The medical community
Hanson of Give Me Back My Rights noted that insurance companies are pushing doctors to use mandatory arbitration. In response to rising malpractice insurance rates, doctors in some specialties have banded together to self-insure in so-called risk retention groups, and some of these groups require patients to sign predispute agreements.
One of them is the Obstetricians & Gynecologists Risk Retention Group of America, Inc. (OGRRGA). According to a letter telling patients that their doctor has joined the group, one of the group’s goals is “to protect you, as a reasonable patient, from the cost, problems, and mistrust caused by patients who want to ‘win the lottery’ off the doctor through a jury trial lawsuit.”
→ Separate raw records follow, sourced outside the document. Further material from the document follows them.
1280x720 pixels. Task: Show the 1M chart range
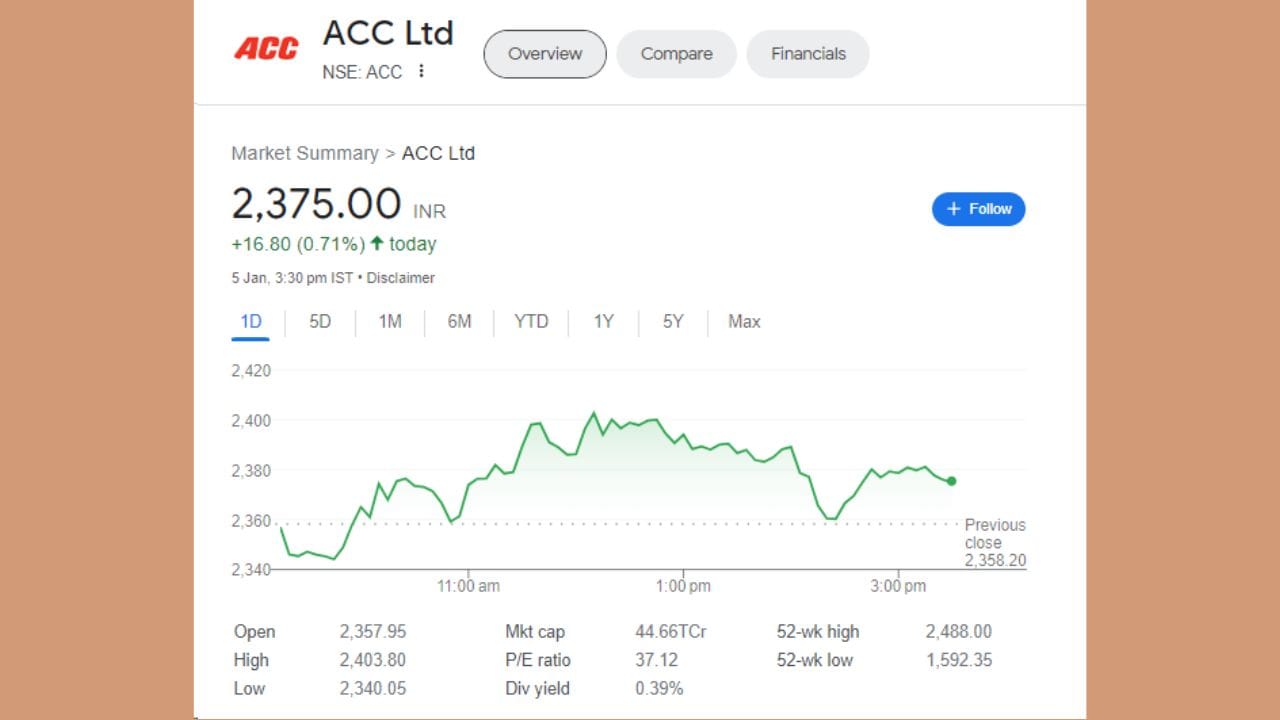tap(390, 322)
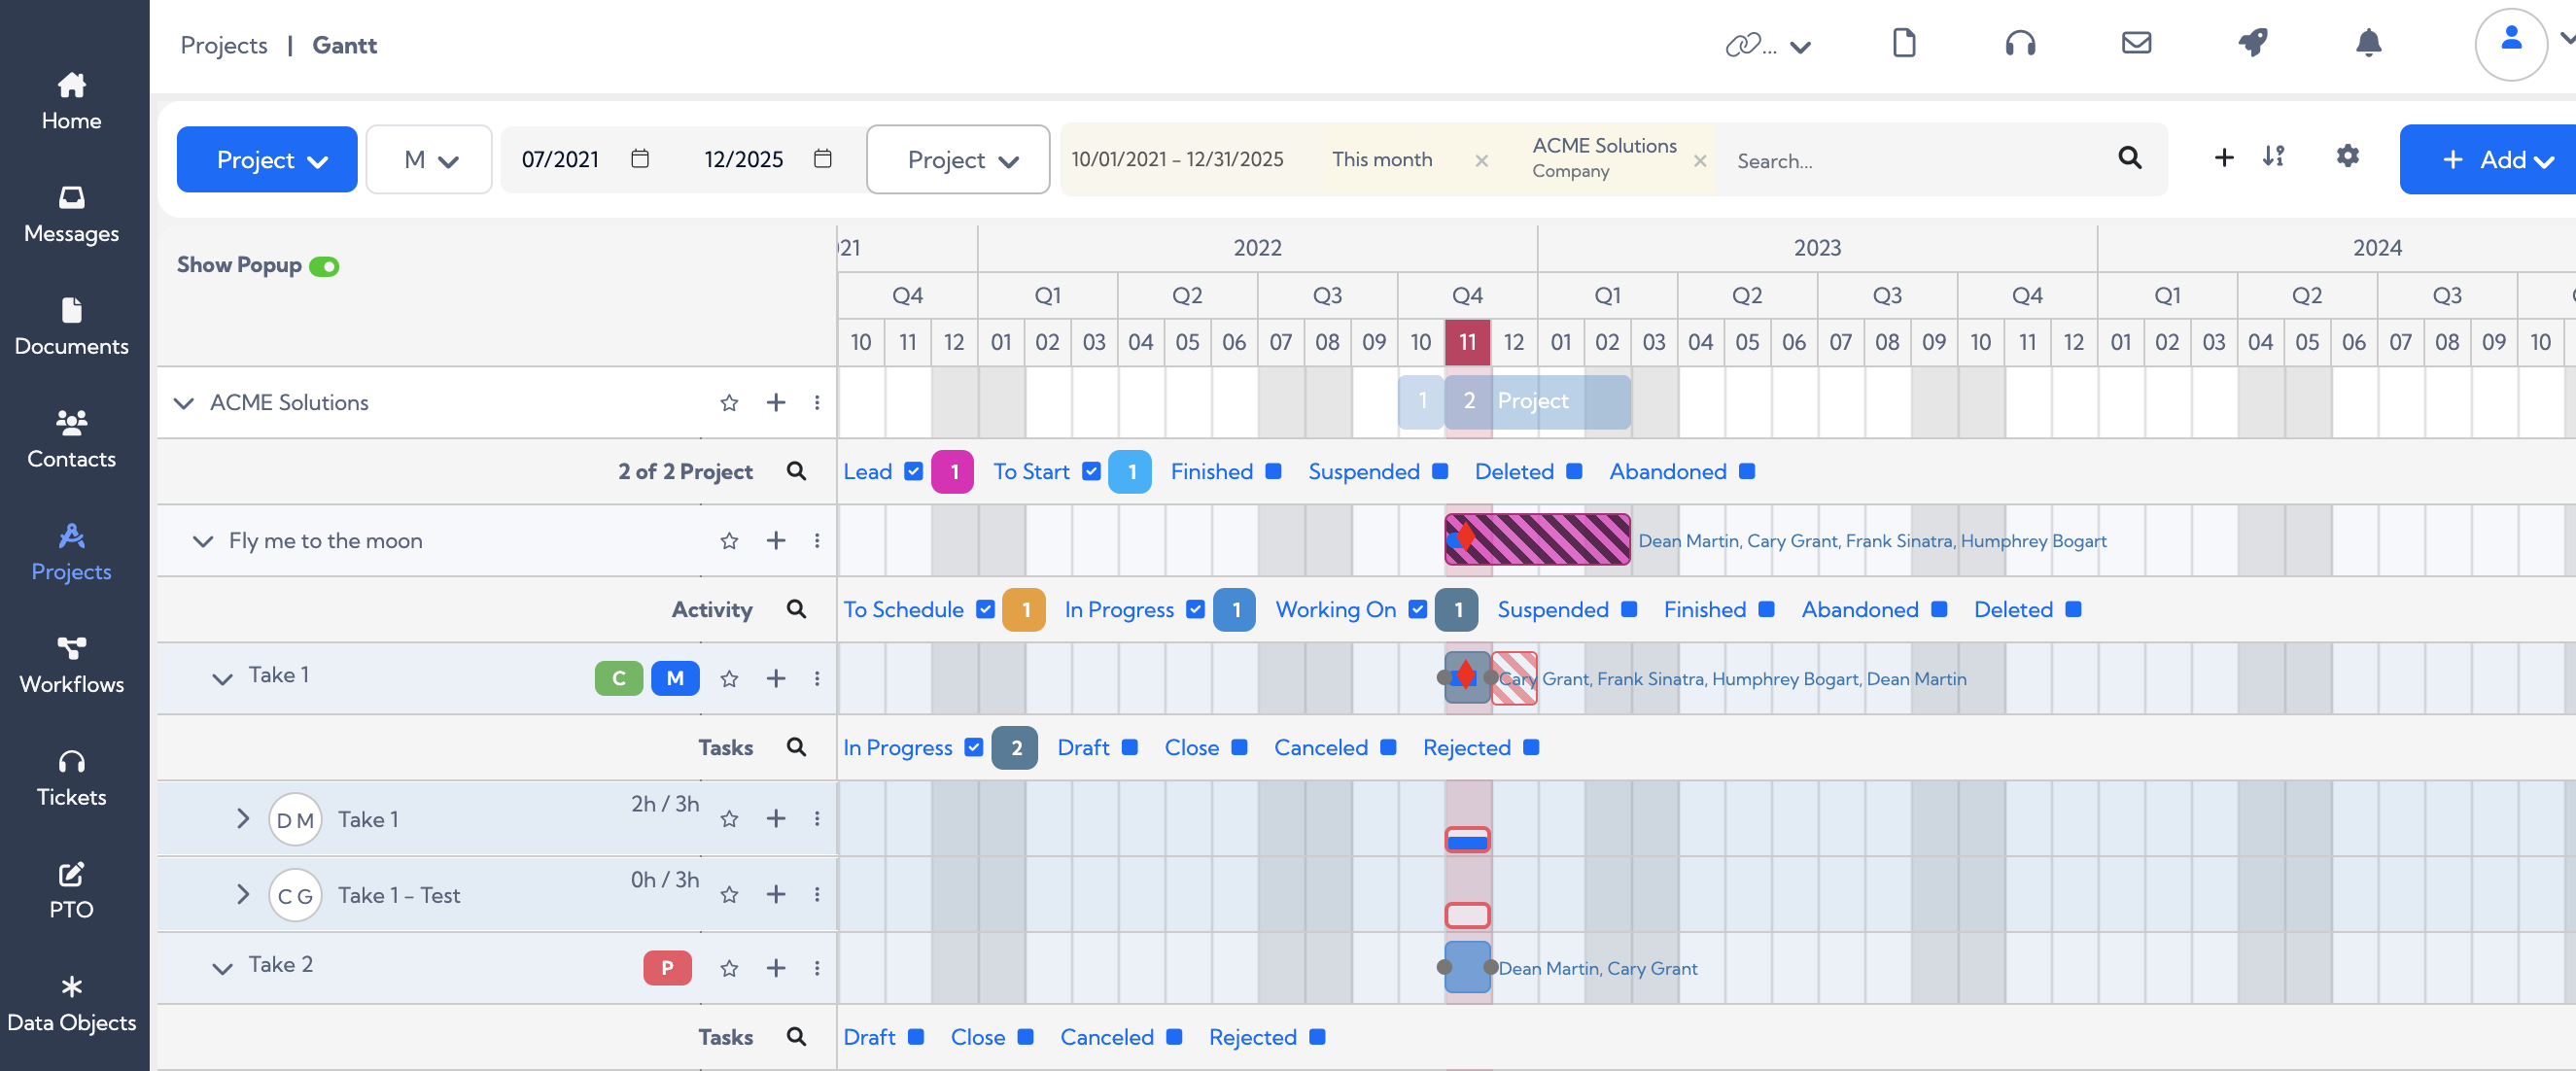Viewport: 2576px width, 1071px height.
Task: Enable the Finished activity filter
Action: pos(1765,609)
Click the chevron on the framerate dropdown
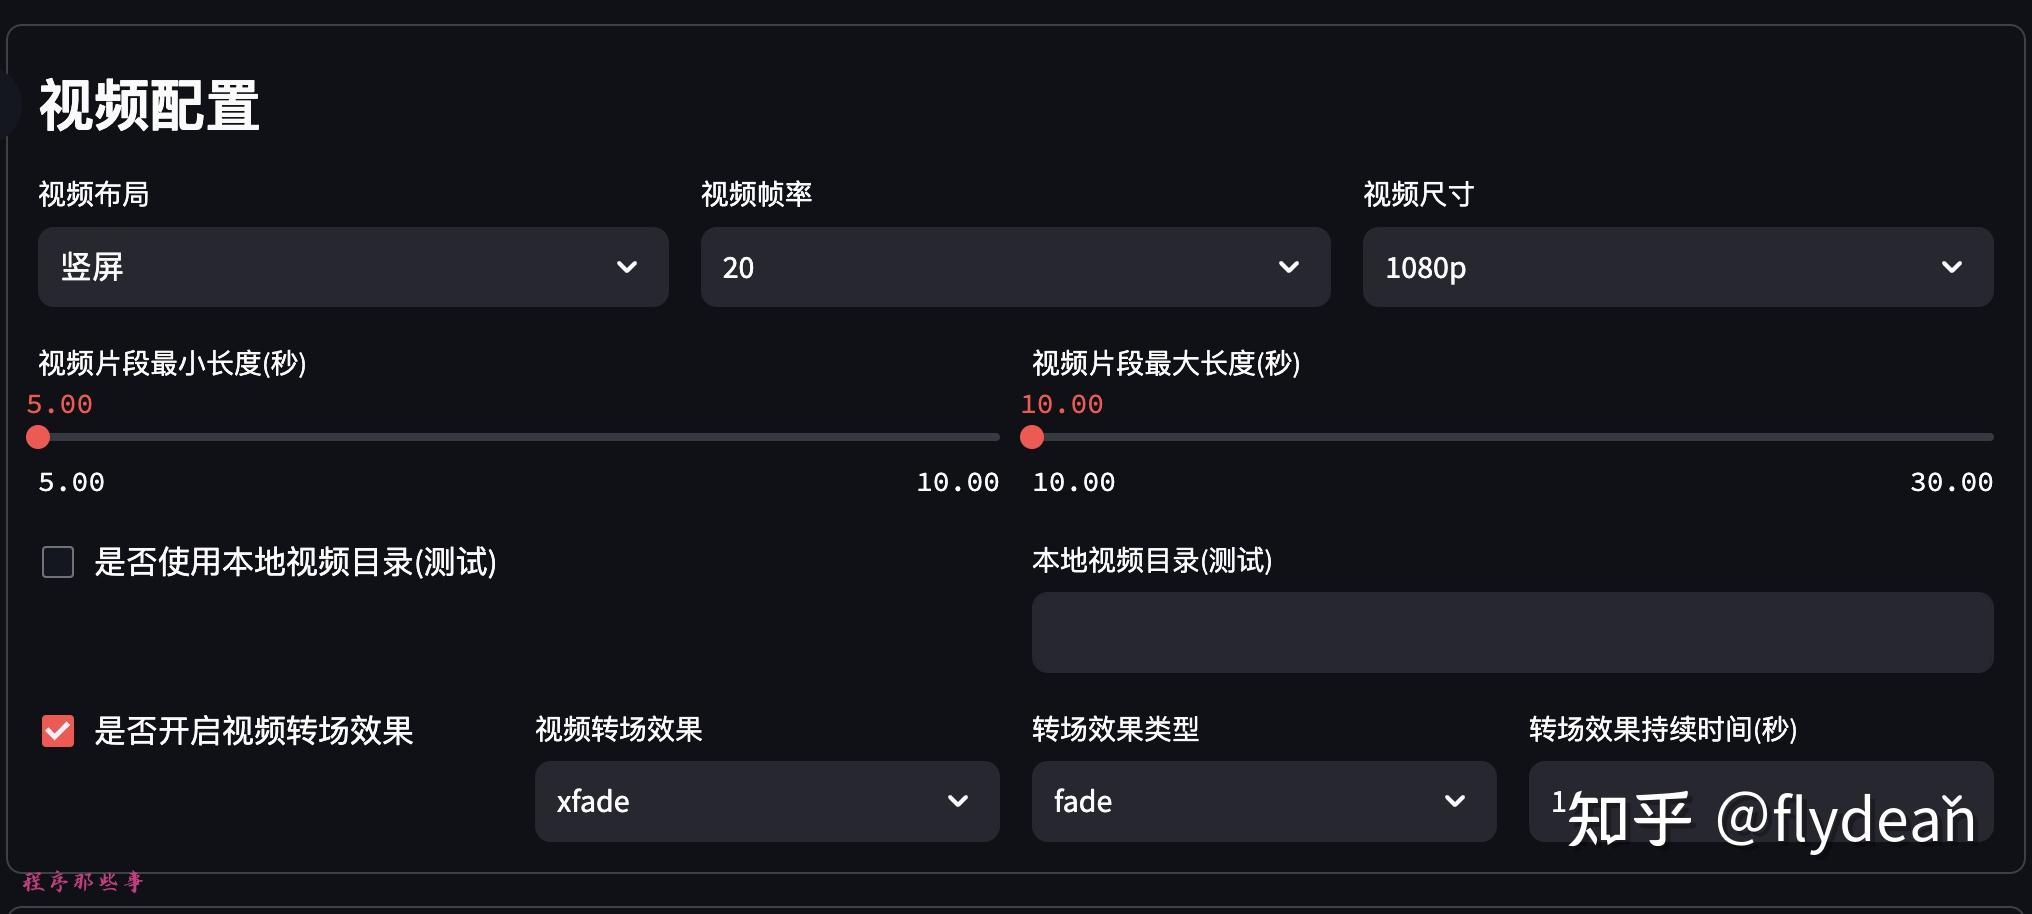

A document titled “The Top Twelve Reasons to Implement OGRRGA Binding Arbitration in Your Ob-Gyn Offices” touts knowledgeable arbitrators: “The list of arbitrators consists only of retired and semiretired ob-gyns. . . . This replaces a jury of driver’s license holders who know nothing about medicine.” Another OGRRGA document notes that “where state provisions could potentially create an issue,” the agreements include waivers “to abnegate state law.”
Eugene Rosov, who is president of OGRRGA, said that “what constitutes the notion of standard of care is quite specific to the [medical practice] area” and that “it’s not fair to expect jurors to really understand the conflicting views of experts.” He pointed to Kaiser Permanente as one company that has succeeded in using mandatory arbitration widely.
The AMA frowns on predispute arbitration agreements. Information on alternative dispute resolution from the AMA’s Office of General Counsel, posted on its Web site, says: “To be used to settle disputes between physicians and patients, arbitration must typically be voluntarily agreed to after a dispute arises, as opposed to being a mandatory prerequisite to treatment (i.e., predispute binding arbitration).”
Although mandatory arbitration agreements are still less pervasive in health care than in other areas, a high-profile judicial decision could trigger a change, Bowman said—or “the AMA could jump on board and encourage the use of mandatory arbitration.”
A bill is expected to be introduced in Congress to prohibit the use of mandatory arbitration agreements in all contracts or agreements involving health care.
“People have an understanding that there may be conflicts with a bank, for example, but when people go to a doctor, they don’t anticipate malpractice,” Wahlquist said. “They don’t consider how they’d resolve that.”